Park quotes the other George Orwell classic, 1984, “He who controls the language controls the thoughts.” Where there are no words for liberty, justice, or human rights, these concepts do not arise – they have to be taught. There is no direct access to a world of truth apart from the filter of language and cultural-political-religious construction. There is no built-in or biological world of instincts and concepts which we might fall back upon. The objects and ideas which make up subjective experience are enmeshed in a world which can be undone or redone. Park says she feels as if she now exists on a different planet and that she is completely disconnected from the person and experience which defined her in North Korea. But then surprisingly, she does not indicate that she completely likes having left this other world and other self behind. She says she longs for home. She longs for this lost world and this lost self but she feels the only way she could return to it is by returning to North Korea and certain death.  

Her ideological shift describes what Helen Keller reports at an even more fundamental level. Where the words are absent the objects of water, doll, teacher, and mother, are also absent. It is only upon learning the names for objects that they become a distinct entity in experience. The world opens for Helen with her discovery of words and language including the world of other people and her own sense of self. Strangely, she reports the sensation of guilt as the first of experiences which comes with her discovery of her sense of self. The specific guilt is over having broken her glass doll, which she reports as coming with a feeling of delight, as it seemed to be the breaking apart of the world she formerly inhabited. Helen, two times over, remarks on the “keen sense of delight” she felt at the shattering of the doll but then she feels guilty for this lost world.

Park reports a longing for home which she saw in her father, who decided he would rather go back and be executed in North Korea and be buried in his home country. The interviewer suggests to her that the United States might be this new home for her but she indicates it is an idea to which she is still adjusting. Is her reported longing of return made of the same stuff as every child’s feeling of having given up one world at the expense of another?

As Lacan and Freud describe, there is an imaginary violation the child passes through, in which there is a relinquishment of a sort (the castration complex) in the process of language acquisition. It is not that sight or sensation provide a first order experience to which language is then attached but the objects of sight and sensation, up to and including the self, become recognizable only with the acquisition of language but with this acquisition there is also the sense of a relinquishing of a world. Prior to recognizing the body as the self, there is the realization of separateness and the possibility of disintegration and dismemberment (the first stirrings of death). The linguistic medium, connecting the child to the world, establishes at the same time the subject/object or self and world between which an exchange is made possible.
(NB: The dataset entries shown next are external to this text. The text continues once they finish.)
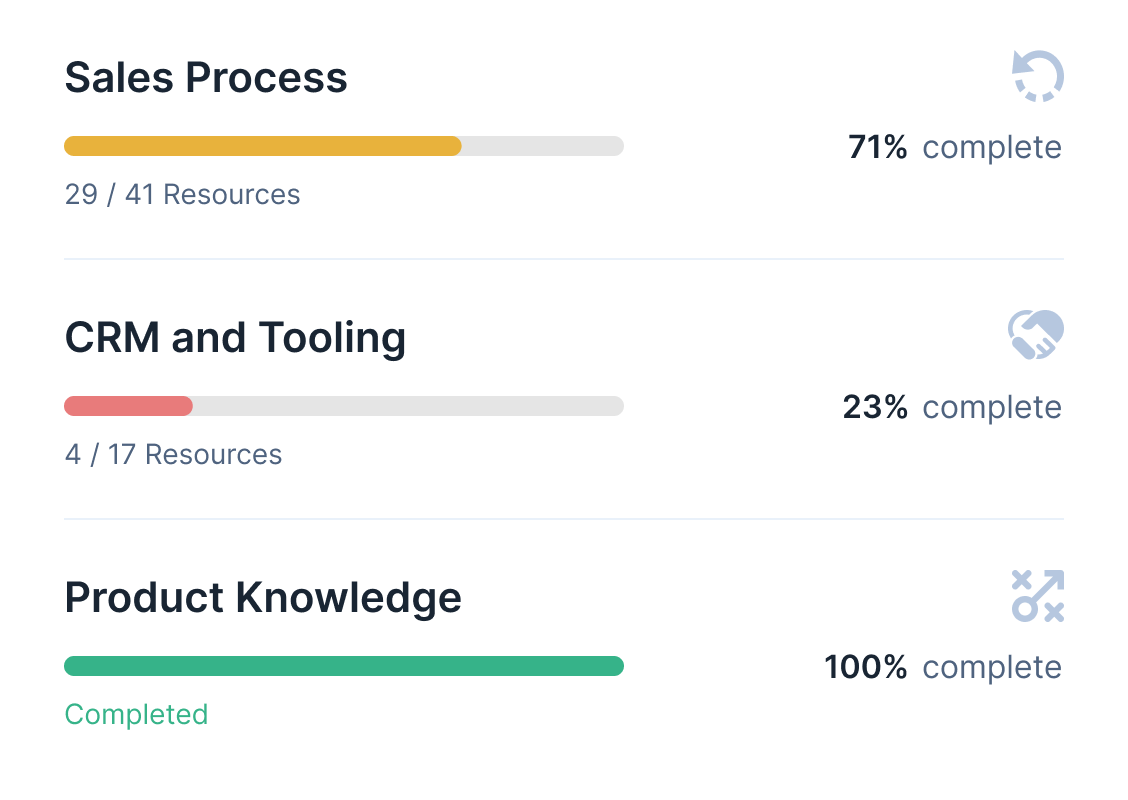
Task: Click the strategy icon beside Product Knowledge
Action: coord(1037,596)
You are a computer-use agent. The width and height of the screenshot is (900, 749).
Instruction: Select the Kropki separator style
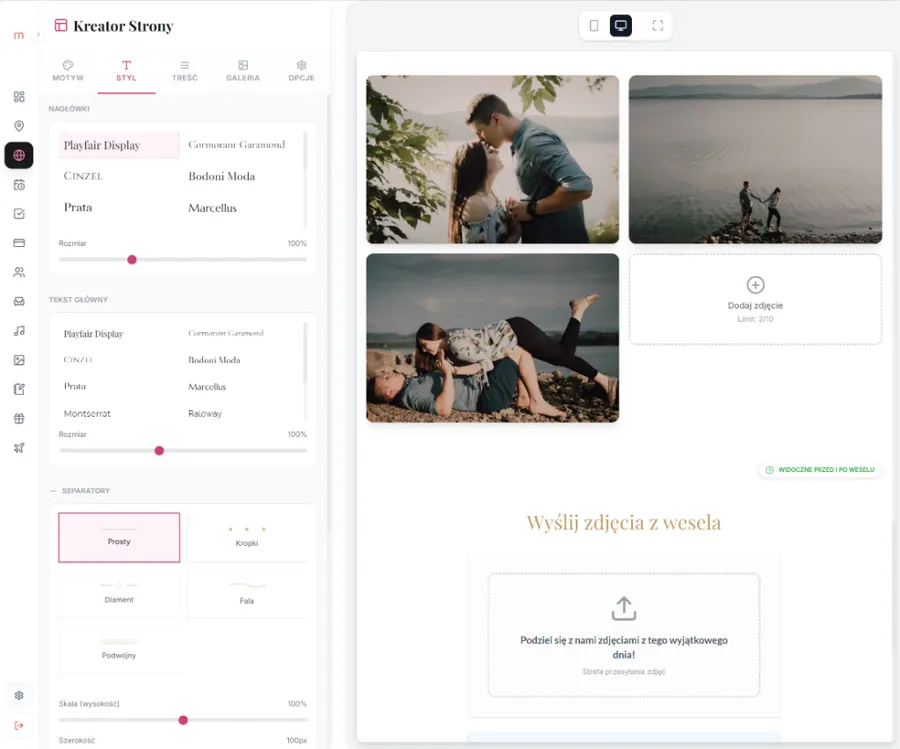pyautogui.click(x=247, y=537)
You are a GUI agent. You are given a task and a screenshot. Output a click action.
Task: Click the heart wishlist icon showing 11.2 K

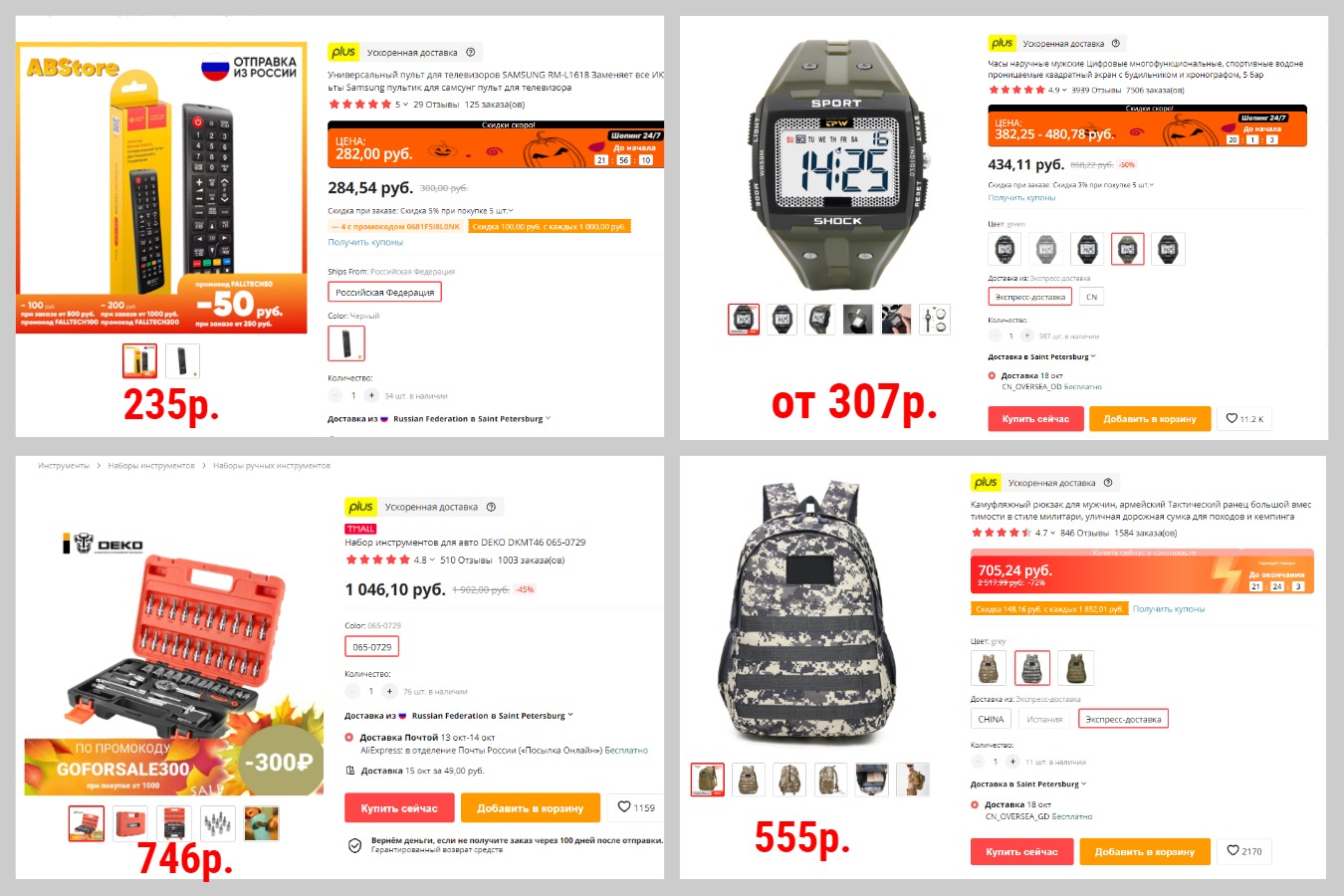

 As we pass from one world to another, from one home to another, the longing for return (repetition) may be the most pronounced of sensations. Is it not a longing for unfreedom for an absence of ambiguity and choice (the longing for the North Korea of the unconscious – a return to the womb of pre-subjectivity)? To refer to this as a false consciousness may be slightly inaccurate (are their false sensations?) but are the stirrings and sensations, which may sometimes overwhelm us, to be trusted? Does the discovery of truth entail also a capacity to recognize and name that which would block us from entering the truth? Are our basic desires reliable guides or is our conscience to be trusted?

I have previously referred to this initial human subjectivity, following Lacan and Žižek, as a deception, but maybe this seemingly necessary passage is only a deception where the impulse to return or the compulsion to repeat or the longing for home overwhelms. The truth would be to forge ahead and to not give way to death drive (the compulsion to repeat), to the longing for the indistinguishable sensations of a loveless pre-subjective existence.